OTTAWA — Retaliating against U.S. states and cities for adopting Buy American measures is like throwing a grenade in a confined space, says Trade Minister Stockwell Day.

OTTAWA — Retaliating against U.S. states and cities for adopting Buy American measures is like throwing a grenade in a confined space, says Trade Minister Stockwell Day.

“Everyone gets hurt,” Day told a Canadian Chamber of Commerce luncheon Wednesday.

Day said he was concerned to hear a group of Canadian municipalities want to bar companies in protectionist countries from bidding on procurement contracts in Canada.

Stories are emerging from across the country about Canadian businesses shut out of contracts because of local or state-level protectionist policies — and frustration is rising about the government’s reaction to the problem.

The resolution is coming before the annual general meeting of the Federation of Canadian Municipalities this week.

In Quebec City, Prime Minister Stephen Harper said he wants governments to look at avoiding “creeping protectionism” when it comes to national purchasing policies.

“In a time where we’re trying to keep borders open internationally I do think that the proliferation of domestic preferences in some national government procurement is really problematic,” he said at a news conference.

“It is part of creeping protectionism, not just in the United States but elsewhere that we must avoid to ensure a global recovery.”

The prime minister mentioned the Buy American policy of U.S. President Barack Obama’s government but did not single out the United States.

Day, meanwhile, said he would prefer to continue exerting pressure on different levels of the U.S. government.

Although Obama has spoken out against protectionism, and had a pro-free-trade clause inserted into the stimulus package earlier this year, Buy American measures are still being adopted throughout the United States.

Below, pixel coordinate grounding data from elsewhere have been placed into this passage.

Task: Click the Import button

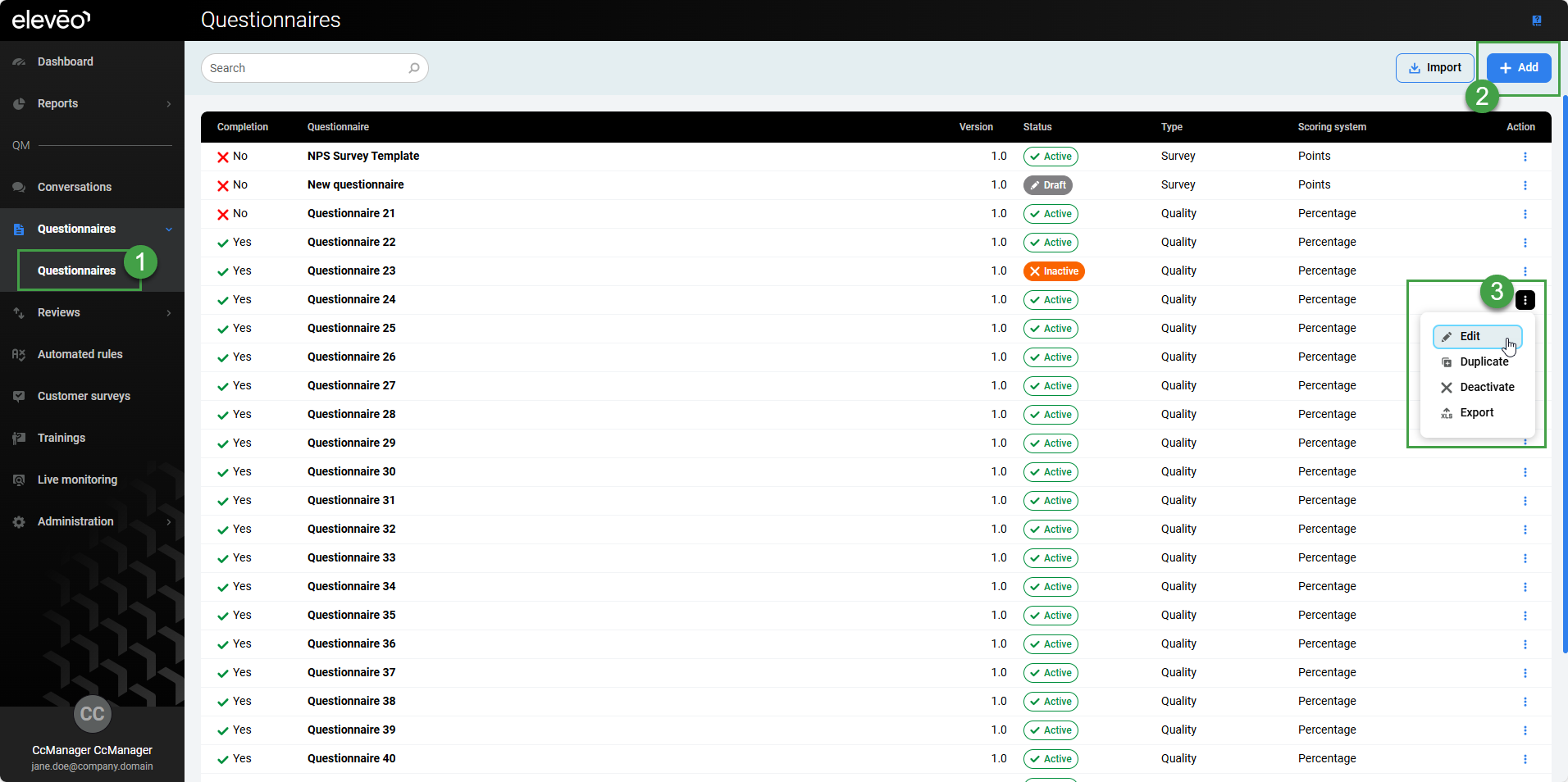Action: point(1434,68)
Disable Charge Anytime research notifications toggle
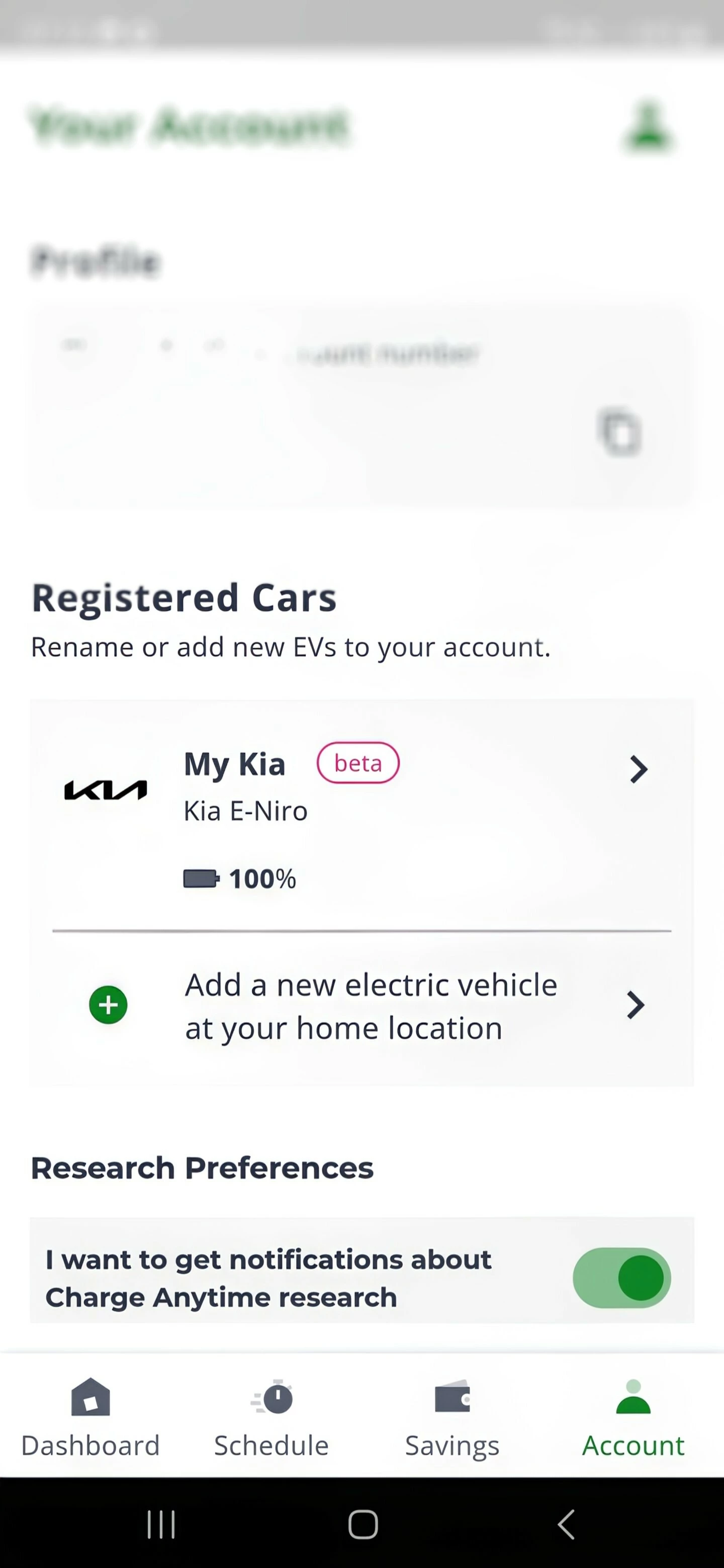This screenshot has height=1568, width=724. pos(622,1278)
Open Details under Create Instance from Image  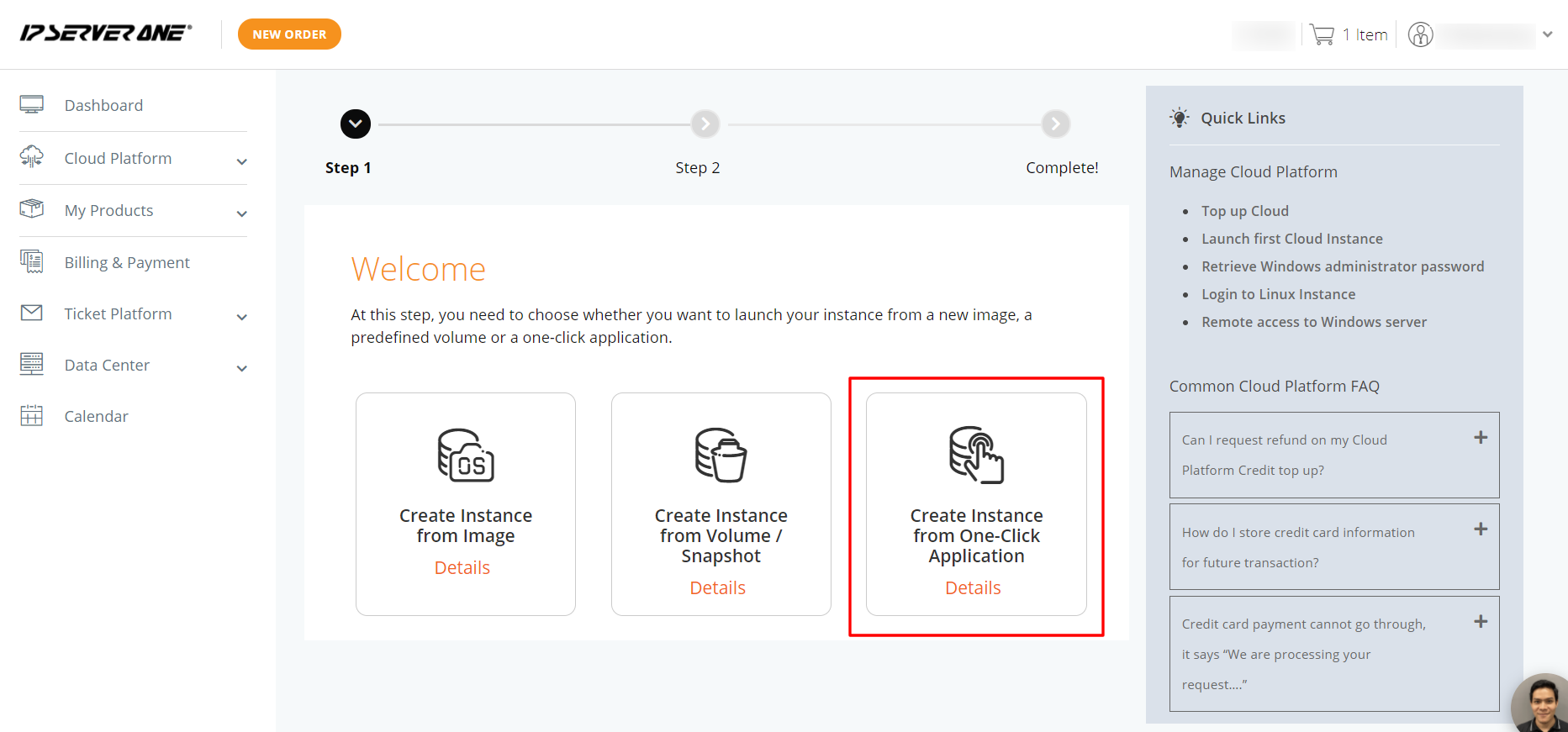pos(462,568)
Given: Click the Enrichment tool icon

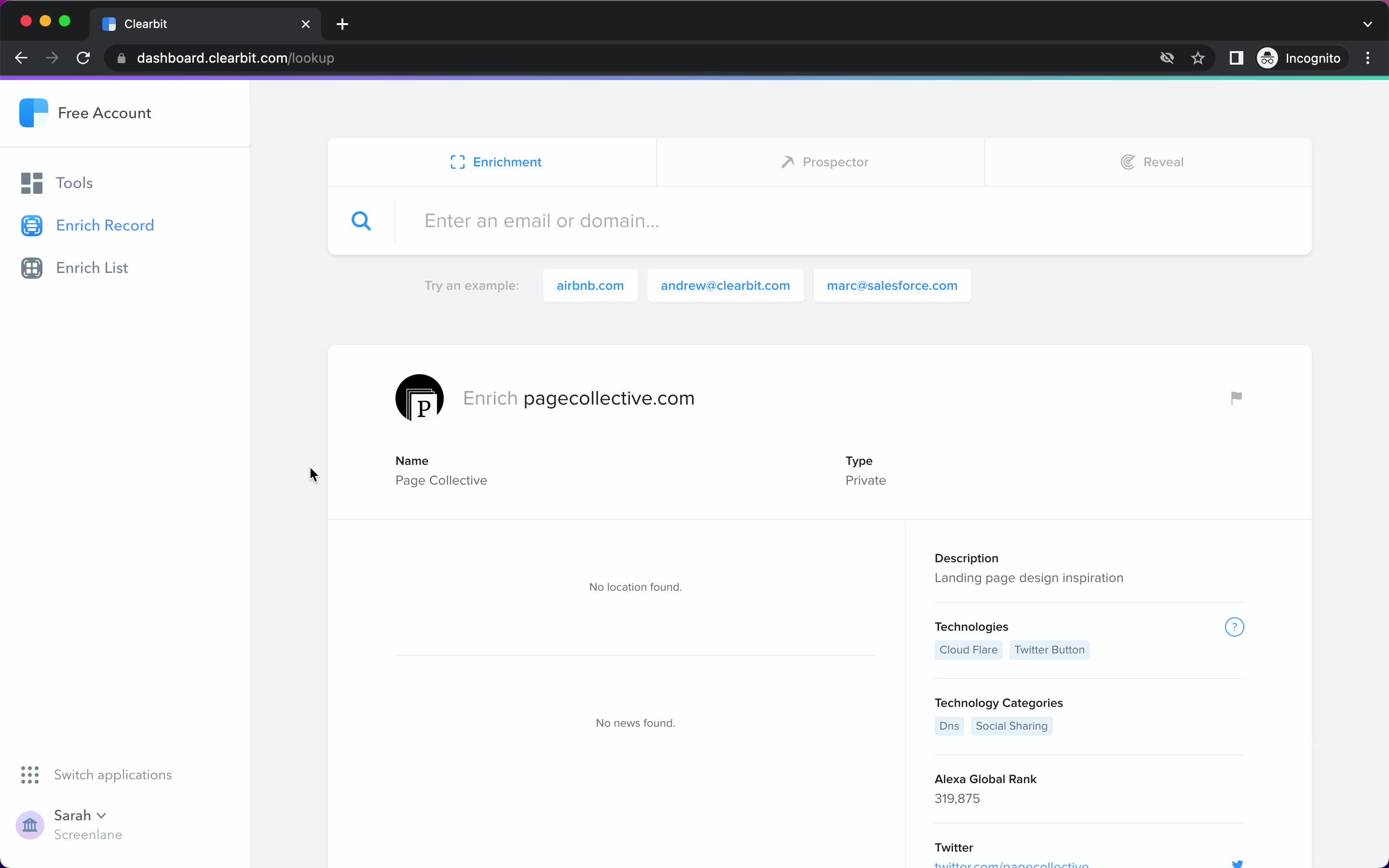Looking at the screenshot, I should click(x=457, y=162).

“We would certainly be encouraged if he would take some practical means to enforce that at the congressional level,” Day said.

“And I’m hoping that our colleagues at the congressional level will understand that if they really want to protect their workers and their jobs, the way to do that is to open up doors of opportunity, not close them.”

But there are indications that raising the stick of retaliation is already making waves.

The New York Times ran an editorial Wednesday specifically noting that some Canadian municipalities were threatening action.

It also criticized Obama for not taking more decisive action against protectionist measures that keep popping up.

The Mexican government captured the Obama administration’s attention when it slapped staggering tariffs on certain goods after Mexican trucks were restricted from transporting goods deep into the United States.

Canada’s major business groups, such as the chamber and Canadian Manufacturers and Exporters, are pushing the idea of a new free-trade deal with the United States specifically on procurement.